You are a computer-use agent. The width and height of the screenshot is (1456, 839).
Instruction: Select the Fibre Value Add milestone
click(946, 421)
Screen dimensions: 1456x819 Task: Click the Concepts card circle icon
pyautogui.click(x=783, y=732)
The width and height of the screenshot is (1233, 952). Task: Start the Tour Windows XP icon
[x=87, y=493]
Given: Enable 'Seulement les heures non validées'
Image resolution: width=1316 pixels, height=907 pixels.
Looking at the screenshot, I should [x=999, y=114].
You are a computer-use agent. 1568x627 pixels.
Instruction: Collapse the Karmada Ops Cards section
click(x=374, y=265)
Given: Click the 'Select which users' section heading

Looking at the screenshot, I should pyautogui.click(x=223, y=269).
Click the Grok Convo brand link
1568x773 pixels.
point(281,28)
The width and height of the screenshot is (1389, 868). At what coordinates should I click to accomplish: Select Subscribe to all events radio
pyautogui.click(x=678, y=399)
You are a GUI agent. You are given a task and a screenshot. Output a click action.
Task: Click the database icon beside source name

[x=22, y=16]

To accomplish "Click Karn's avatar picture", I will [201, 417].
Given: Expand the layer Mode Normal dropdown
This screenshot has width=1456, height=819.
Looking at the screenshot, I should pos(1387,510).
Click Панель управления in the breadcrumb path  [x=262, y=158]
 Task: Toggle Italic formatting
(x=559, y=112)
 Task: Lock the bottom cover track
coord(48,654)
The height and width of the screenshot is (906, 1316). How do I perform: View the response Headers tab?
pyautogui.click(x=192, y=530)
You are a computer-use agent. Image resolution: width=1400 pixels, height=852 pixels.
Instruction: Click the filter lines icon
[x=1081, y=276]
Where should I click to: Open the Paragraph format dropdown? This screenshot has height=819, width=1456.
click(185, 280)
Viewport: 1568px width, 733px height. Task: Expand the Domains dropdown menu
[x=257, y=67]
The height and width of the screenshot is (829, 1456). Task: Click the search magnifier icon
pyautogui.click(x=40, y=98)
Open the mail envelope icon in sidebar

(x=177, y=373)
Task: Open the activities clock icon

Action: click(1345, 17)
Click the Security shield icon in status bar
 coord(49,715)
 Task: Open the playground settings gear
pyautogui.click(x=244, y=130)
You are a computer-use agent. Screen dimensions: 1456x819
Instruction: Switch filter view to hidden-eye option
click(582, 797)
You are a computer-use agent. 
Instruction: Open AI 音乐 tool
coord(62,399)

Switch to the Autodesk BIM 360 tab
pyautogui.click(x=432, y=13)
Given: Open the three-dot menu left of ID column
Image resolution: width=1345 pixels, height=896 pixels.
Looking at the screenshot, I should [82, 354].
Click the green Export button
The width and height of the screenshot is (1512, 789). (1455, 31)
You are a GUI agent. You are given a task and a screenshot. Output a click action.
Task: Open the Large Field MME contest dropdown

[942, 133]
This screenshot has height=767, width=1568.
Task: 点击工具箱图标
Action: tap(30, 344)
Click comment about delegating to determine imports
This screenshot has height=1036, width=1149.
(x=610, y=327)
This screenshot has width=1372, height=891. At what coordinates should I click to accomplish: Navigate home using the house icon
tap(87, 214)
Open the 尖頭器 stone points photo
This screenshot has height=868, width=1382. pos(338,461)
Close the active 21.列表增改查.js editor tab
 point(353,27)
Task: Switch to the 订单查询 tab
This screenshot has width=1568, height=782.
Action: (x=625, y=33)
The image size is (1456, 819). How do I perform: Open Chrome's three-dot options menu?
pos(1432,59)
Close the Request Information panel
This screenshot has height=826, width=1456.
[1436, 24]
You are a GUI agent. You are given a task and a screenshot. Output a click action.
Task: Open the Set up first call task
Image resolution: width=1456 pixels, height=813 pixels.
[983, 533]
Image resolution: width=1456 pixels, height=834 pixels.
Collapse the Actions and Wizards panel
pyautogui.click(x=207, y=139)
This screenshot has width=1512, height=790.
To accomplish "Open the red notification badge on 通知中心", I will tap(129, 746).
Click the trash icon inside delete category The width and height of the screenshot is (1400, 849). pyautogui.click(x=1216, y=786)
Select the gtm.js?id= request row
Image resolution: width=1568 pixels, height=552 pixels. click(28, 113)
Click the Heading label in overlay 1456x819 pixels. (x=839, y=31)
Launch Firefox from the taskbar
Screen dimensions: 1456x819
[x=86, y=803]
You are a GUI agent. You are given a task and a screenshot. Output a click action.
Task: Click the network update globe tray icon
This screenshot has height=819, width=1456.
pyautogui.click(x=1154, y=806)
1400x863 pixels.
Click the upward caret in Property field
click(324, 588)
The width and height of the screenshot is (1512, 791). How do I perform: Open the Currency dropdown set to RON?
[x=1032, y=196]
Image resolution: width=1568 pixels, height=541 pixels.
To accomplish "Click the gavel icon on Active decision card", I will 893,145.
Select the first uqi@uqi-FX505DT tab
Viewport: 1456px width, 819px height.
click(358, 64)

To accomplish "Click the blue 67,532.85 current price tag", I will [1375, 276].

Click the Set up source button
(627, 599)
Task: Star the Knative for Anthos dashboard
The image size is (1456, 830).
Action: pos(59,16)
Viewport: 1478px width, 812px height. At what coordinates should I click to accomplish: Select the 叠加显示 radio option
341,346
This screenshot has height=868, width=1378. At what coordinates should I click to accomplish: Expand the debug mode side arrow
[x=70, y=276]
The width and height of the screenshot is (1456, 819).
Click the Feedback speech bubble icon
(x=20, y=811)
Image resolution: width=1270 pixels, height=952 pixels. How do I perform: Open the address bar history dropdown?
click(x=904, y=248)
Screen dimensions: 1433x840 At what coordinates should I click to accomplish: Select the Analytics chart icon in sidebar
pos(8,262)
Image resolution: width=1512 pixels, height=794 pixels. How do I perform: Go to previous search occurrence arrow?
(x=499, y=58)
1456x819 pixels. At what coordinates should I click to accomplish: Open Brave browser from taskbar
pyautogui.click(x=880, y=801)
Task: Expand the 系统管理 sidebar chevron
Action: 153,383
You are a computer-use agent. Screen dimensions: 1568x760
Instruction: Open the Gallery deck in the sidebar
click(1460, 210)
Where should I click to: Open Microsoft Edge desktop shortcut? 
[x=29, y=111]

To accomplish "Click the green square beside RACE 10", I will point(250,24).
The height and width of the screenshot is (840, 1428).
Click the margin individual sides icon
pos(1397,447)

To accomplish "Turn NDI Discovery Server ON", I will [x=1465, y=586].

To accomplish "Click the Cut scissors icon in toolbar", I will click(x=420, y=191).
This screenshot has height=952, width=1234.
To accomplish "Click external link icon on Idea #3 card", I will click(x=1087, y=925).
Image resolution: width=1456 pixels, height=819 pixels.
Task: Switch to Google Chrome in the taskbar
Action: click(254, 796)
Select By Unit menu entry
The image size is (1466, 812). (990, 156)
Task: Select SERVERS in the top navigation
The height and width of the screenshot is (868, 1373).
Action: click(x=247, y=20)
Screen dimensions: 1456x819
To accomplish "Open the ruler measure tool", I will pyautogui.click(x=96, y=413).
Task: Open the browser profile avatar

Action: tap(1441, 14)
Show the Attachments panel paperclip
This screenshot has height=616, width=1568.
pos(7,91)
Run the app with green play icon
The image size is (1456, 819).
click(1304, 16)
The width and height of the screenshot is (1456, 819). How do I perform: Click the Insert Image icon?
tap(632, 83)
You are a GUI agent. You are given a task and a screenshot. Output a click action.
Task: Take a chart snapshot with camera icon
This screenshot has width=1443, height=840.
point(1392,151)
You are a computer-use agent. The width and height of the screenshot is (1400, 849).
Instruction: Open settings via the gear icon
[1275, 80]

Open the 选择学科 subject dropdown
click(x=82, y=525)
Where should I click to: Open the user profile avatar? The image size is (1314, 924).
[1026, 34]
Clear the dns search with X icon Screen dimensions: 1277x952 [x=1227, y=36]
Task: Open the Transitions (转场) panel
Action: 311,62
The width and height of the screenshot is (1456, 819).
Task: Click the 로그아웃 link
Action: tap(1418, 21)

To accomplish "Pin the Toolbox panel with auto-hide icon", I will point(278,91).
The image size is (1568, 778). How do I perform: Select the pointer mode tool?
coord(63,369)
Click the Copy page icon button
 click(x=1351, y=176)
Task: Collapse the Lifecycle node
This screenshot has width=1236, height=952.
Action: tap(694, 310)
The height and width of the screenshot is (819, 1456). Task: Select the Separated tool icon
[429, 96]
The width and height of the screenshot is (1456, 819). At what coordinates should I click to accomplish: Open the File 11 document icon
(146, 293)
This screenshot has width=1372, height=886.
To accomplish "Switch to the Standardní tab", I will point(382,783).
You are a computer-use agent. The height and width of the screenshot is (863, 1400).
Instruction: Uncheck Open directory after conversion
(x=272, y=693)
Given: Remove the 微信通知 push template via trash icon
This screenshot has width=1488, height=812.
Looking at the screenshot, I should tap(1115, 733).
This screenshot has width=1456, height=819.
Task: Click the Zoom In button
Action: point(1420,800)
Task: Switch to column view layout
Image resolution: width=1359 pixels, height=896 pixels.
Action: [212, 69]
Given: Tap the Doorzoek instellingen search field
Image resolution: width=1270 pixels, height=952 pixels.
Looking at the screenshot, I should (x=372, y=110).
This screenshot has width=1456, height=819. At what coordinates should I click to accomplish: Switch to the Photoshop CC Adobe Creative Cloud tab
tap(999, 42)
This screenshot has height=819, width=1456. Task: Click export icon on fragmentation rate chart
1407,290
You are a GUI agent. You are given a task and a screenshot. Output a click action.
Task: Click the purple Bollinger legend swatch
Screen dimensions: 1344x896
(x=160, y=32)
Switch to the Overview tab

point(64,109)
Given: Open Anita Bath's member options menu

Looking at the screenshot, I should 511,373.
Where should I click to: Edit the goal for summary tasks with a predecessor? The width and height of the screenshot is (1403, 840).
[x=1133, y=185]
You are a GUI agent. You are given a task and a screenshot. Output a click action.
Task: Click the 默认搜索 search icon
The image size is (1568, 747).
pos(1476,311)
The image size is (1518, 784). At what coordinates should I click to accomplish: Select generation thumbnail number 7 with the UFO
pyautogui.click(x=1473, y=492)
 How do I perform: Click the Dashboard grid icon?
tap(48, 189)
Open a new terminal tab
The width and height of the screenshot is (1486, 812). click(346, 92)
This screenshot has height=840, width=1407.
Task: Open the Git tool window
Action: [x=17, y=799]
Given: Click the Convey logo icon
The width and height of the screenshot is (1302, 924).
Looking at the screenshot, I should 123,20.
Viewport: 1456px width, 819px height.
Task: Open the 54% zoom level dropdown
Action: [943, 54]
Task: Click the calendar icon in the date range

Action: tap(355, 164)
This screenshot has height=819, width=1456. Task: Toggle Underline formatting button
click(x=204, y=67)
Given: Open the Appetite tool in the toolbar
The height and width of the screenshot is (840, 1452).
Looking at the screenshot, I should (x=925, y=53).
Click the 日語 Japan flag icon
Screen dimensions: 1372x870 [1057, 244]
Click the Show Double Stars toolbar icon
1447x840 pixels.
____________
Copy all lines of the material above where the string "Show" occurs.

- _RESPONSE TO THE EXERCISE_
Show the Attachments panel paperclip
Click the Show Double Stars toolbar icon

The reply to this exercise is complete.